### 掲載文

パーキンソン症状、パーキンソン病、パーキンソン症候群とは?

パーキンソンの ”症状„ ”病„ ”症候群„の意味する所は大きく異なります。手足の震え(安静時振戦)、筋肉のこわばり(筋固縮)、運動の鈍化(動作緩慢)、バランスや姿勢の不安定(姿勢反射障害)などの症状を「パーキンソン症状」と言います。パーキンソン症状を来す疾患の総称を「パーキンソン症候群」と言います。パーキンソン症候群に含まれる一疾患が「パーキンソン病」です。パーキンソン症候群には、パーキンソン病以外にも、多系統萎縮症、進行性核上性麻痺、大脳基底核変性症などの神経変性疾患、多発性ラクナ梗塞、正常圧水頭症、薬の副作用など多数の疾患が含まれます。パーキンソン症候群には多数の疾患が含まれますが、その治療法は、疾患ごとに大きく異なります。大切なことは、パーキンソン症状があるのかどうか?を判断し、あるとすればどの疾患なのかを適正に鑑別し、疾患に適した治療を速やかに開始することにあります。

### 提供データ

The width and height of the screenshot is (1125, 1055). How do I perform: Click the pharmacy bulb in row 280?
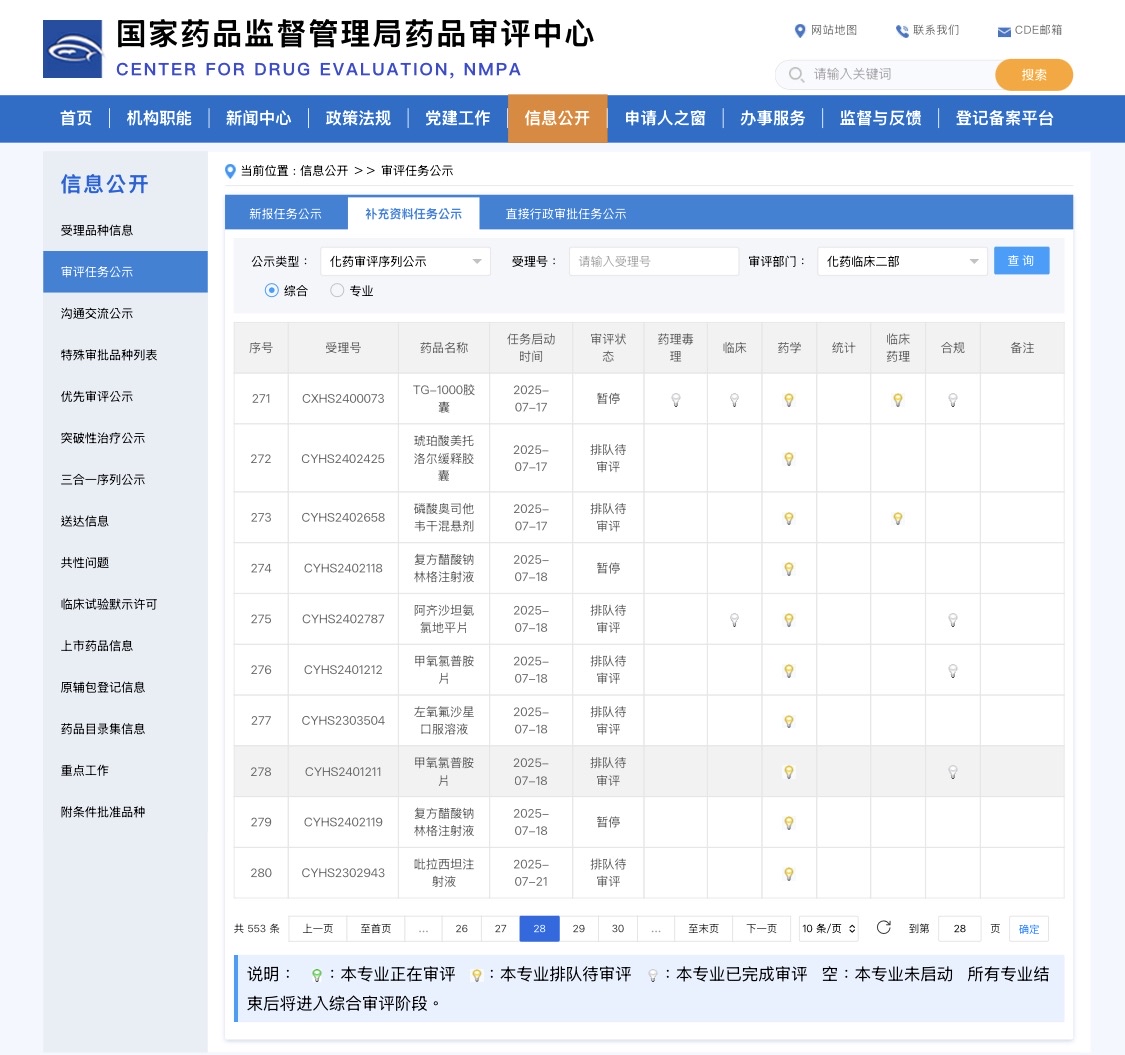(x=788, y=874)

### 作業内容
1. パーキンソン症状の解説文では、「パーキンソン症候群」は何の総称とされているか。
2. パーキンソン症状の解説文が「パーキンソン症状」として挙げる症状を、括弧内の名称とともにすべて書き出せ。
3. パーキンソン症状の解説文を、最後の文の後から書き継いでください。
データはこの作業では使わない。

### 作業の解答
1. パーキンソン症状を来す疾患の総称です。

2. 手足の震え(安静時振戦)、筋肉のこわばり(筋固縮)、運動の鈍化(動作緩慢)、バランスや姿勢の不安定(姿勢反射障害)

3.
パーキンソン症候群の独特な姿勢

パーキンソン病の診断

パーキンソン病では、血液検査や頭部CT、MRIなどでは異常は認められません(その他のパーキンソン症候群を来す疾患を除外する為には必要な検査です)。
パーキンソン病やその他の神経変性疾患を特異的に鑑別する方法として、DAT ScanとMIBG心筋シンチグラフィーがあります。アイソトープを使用する為、検査可能な医療機関は限られますし、かなり高額な検査となります。当院では、必要があれば、連携病院にて検査を施行いたします。
一般的には、症状からその他のパーキンソン症候群を来す疾患を除外して、抗パーキンソン薬の効きを見て、臨床的にパーキンソン病と診断いたします。

パーキンソン病の治療

パーキンソン病は、中脳黒質の神経細胞が徐々に減少(神経変性)する病気です。中脳の黒質の神経細胞では、ドパミンが作られますが、その減少に伴い、ドパミン欠乏が起こります。年単位での進行ですので、本人も家族も加齢性の変化と思い、その症状の出現に気づかないこともあります。現在のところ神経の減少を抑える根治治療はありませんが、ドーパミンを補充するなどの対症療法によって症状の改善を期待できます。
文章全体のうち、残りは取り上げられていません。